San Francisco 49ers cornerback Shareece Wright loves the state of California.
A Colton, Calif., native, Wright was a star-corner at USC before spending his first four NFL seasons with the San Diego Chargers. As a free agent this offseason, Wright opted to keep his career in the Golden State, signing a one-year deal with the 49ers on March 14.
For Wright, the move made sense for a number of reasons.
"Just being from California, and growing up as a kid watching San Francisco," Wright said. "(The 49ers are) a great organization and there have been great players to come in and out of here. I wanted to be a part of that."
San Francisco isn't just an ideal location to call home, but the 49ers currently have an open competition at the cornerback position. Wright joins Tramaine Brock and Chris Cook as the most experienced members of the group.
Marcus Cromartie, Mylan Hicks, Dontae Johnson, Leon McFadden and Keith Reaser are the young names trying to establish themselves in the NFL.
Eight players vying for two starting spots, three if you count the nickel corner position.
What Wright has going for him is a recent track record of success.

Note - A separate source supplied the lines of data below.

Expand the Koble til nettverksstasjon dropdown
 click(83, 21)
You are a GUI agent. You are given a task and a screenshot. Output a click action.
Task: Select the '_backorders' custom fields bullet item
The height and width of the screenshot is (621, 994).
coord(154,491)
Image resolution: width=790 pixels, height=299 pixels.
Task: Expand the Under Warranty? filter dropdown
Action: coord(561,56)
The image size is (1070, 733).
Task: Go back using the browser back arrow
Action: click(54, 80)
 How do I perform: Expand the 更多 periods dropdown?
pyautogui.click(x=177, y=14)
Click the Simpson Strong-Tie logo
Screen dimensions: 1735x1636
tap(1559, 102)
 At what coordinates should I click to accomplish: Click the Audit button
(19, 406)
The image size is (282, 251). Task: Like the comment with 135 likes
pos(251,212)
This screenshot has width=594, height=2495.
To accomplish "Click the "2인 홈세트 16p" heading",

The former third-round pick in 2011 made 27 starts over the last two seasons with the Chargers. His 14 starts in 2014 alone are more than any other 49ers cornerback. Wright said he now feels like a veteran in this league and wants to show the coaching staff that he can dominate one side of the field.
"I take pride in my man-to-man coverage and the ability to play press coverage against any receiver," Wright said, describing a skillset that has become a hot commodity in the NFL. "I want to be that guy who isn't afraid to line up against anybody. I like to be physical. I like to get in a receivers face and make him have a long day."
If the coaches decided they wanted Wright to play inside, the 49ers corner said he'd have no problem assuming that role. Wright started at nickel corner, the man mostly responsible for covering an offense's slot receiver, before moving to the outside in San Diego.
And competition is nothing new for Wright. In San Diego, he had to compete against the likes of Quentin Jammer and Antoine Cason before finding playing time on Sundays.
He's also accustomed to playing in front of a Pro Bowl safety. With the Chargers, it was Eric Weddle. Now with the 49ers, Wright has the opportunity to line up with Antoine Bethea, San Francisco's team MVP in 2014.
"I couldn't ask for a better player to play with after Eric Weddle," Wright said. "Weddle is like a defensive coordinator out there on the field and he helps you out a lot. Bethea is the same way, a veteran guy who takes pride in knowing what he's doing and being that quarterback on the field for us. I couldn't ask for a better safety to play behind me."
View the top images from the second week of San Francisco 49ers OTAs.
Wright, Bethea and the rest of the 49ers defensive unit are focused on learning defensive coordinator Eric Mangini's scheme. Wright said he's on the right track from a learning perspective and offered high praise of Mangini's style as a coach.
"He's a teacher," Wright said. "Before he expects us to do anything he makes sure we understand it. He quizzes us and puts it on the board. He's a smart coach. He knows what to expect from offenses and how they think. That helps us as a defense."
The competition at cornerback is just getting started. Tim Lewis, the 49ers defensive backs coach, has rotated all eight corners throughout OTAs. There is no depth chart and the carousel will continue into training camp.
The ambiguity as to who will be starting Week 1 against the Minnesota Vikings hasn't affected the culture inside the cornerback's room. Wright said everyone has their priorities in order.
"We're a lot of competitors and we all want to play but at the same time we're team players and all want to win," Wright said. "We understand that. If we're winning, we're all successful in our eyes. When you're on a winning team, you get rewarded just from being on a winning team.
"That's more important to us, getting each other better. You never know what's going to happen. If someone goes down it's next man up, and you want that next man up to be ready."